12.06.2007

Coup de bambou

L’UMP peut comptabiliser 45,65 % des électeurs au premier tour des élections législatives. Le PS et ses alliés atteignent 27,64 %.

Certains parlent de bipolarisation puisque les autres formations politiques ont pratiquement disparu. A la trappe donc le MODEM, les Verts, le PC, le Front National.

La réalité est cruelle. A l’instar des Etats-Unis sur le plan international, nous venons de découvrir le concept de l’hyper-puissance au niveau national.

Au palais Bourbon, l’UMP aura donc tous les sièges ou à peu près. Quelques strapontins seront réservés aux socialistes, radicaux et communistes. La logique du scrutin majoritaire est infernale puisque, à la limite, avec 577 voix d’avance, soit une voix par circonscription, on peut rafler les 577 sièges.

Il faut bien sûr résister, reprendre la stratégie du hérisson, tenir bon, appeler à la mobilisation.

Le réveil sera cruel car les Français zappent à la vitesse grand V. En 2002, ils ont éliminé la gauche du second tour de l’élection présidentielle. En 2004, ils lui ont donné une revanche en écrabouillant la droite, la virant de la quasi-totalité des régions. Fillon, à l’époque, voulait à son tour abandonner la politique et prendre un deux-pièces à Venise pour y retrouver Juppé qui nous avait fait part de son amour immodéré pour les gondoles.

En 3 ans, nous avons donc tout perdu.

Combien de temps faudra-t-il pour la reconquête ? Sarkozy est persuadé de sa force, estimant représenter en même temps et la majorité et l’opposition.
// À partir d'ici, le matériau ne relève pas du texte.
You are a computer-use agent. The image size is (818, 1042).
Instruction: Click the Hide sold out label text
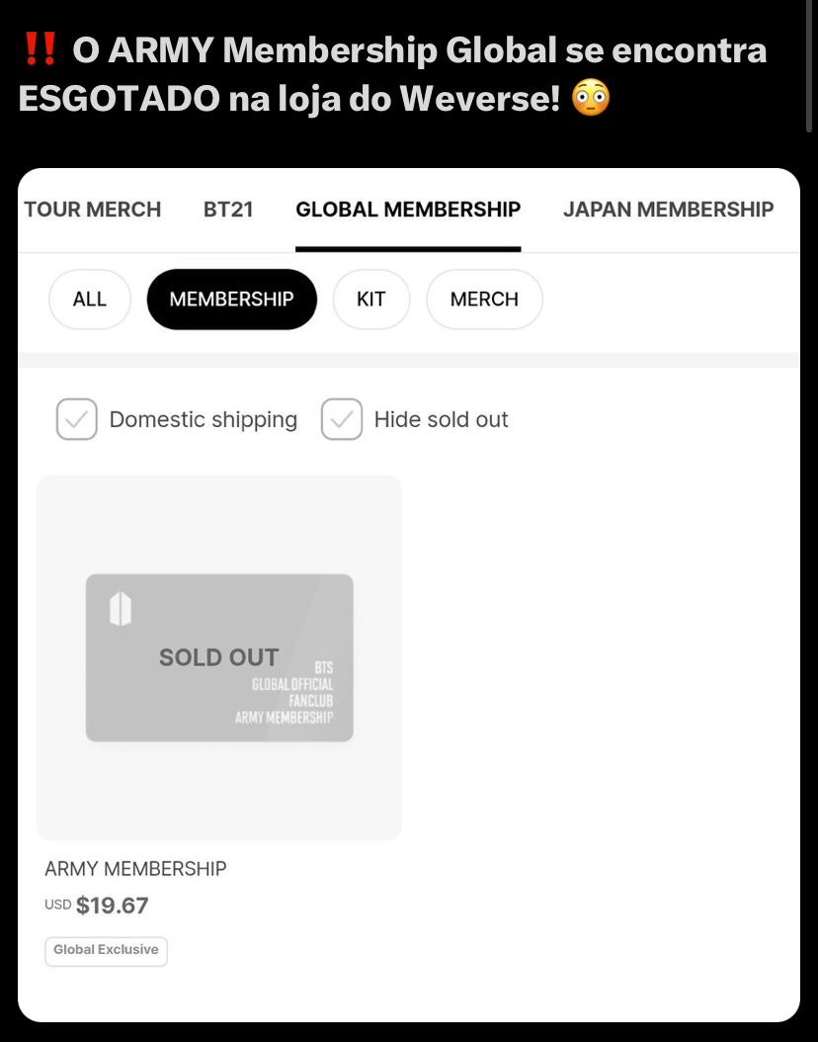point(441,419)
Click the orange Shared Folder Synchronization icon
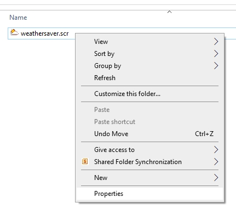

Il oublie que la vieille division entre la gauche et la droite est une réalité de toujours qui remonte à la révolution française et sans doute à l’ancien régime.

Qu’il relise René Rémond.

La roche tarpéienne est toujours aussi proche du Capitole.

21.03.2007

Une paire de baffes pour l’UMP

L’ordonnance du 2 août 2005 devait être le fer de lance de la politique sociale de l’UMP.

Sa philosophie était simple : comment permettre aux employeurs de pouvoir licencier sans motifs et sans entretien préalable pendant deux années, comment permettre de généraliser cette mesure à l’origine limitée aux entreprises de moins de vingt personnes à tous les jeunes de moins de vingt-six ans et comment exclure ceux-ci des calculs des effectifs des entreprises.

Malgré les efforts acharnés de l’UMP, le tribunal des conflits, la plus haute juridiction française chargée de préciser les délimitations entre l’ordre judiciaire et l’ordre administratif, vient de décider, contre le gouvernement, qu’il appartient à la juridiction judiciaire, donc au conseil des prud’hommes, de dire si le contrat nouvelle embauche (CNE) respecte le droit international. Un conseil de prud’hommes pourra donc estimer si l’ordonnance de 2005, instituant le CNE, est conforme à la convention 158 de l’organisation internationale du travail. On ne peut préjuger de la solution que sera amenée à prendre la Cour de cassation, mais c’est un revers cinglant pour MM de Villepin et Sarkozy qui ont tout fait pour s’opposer à cette solution.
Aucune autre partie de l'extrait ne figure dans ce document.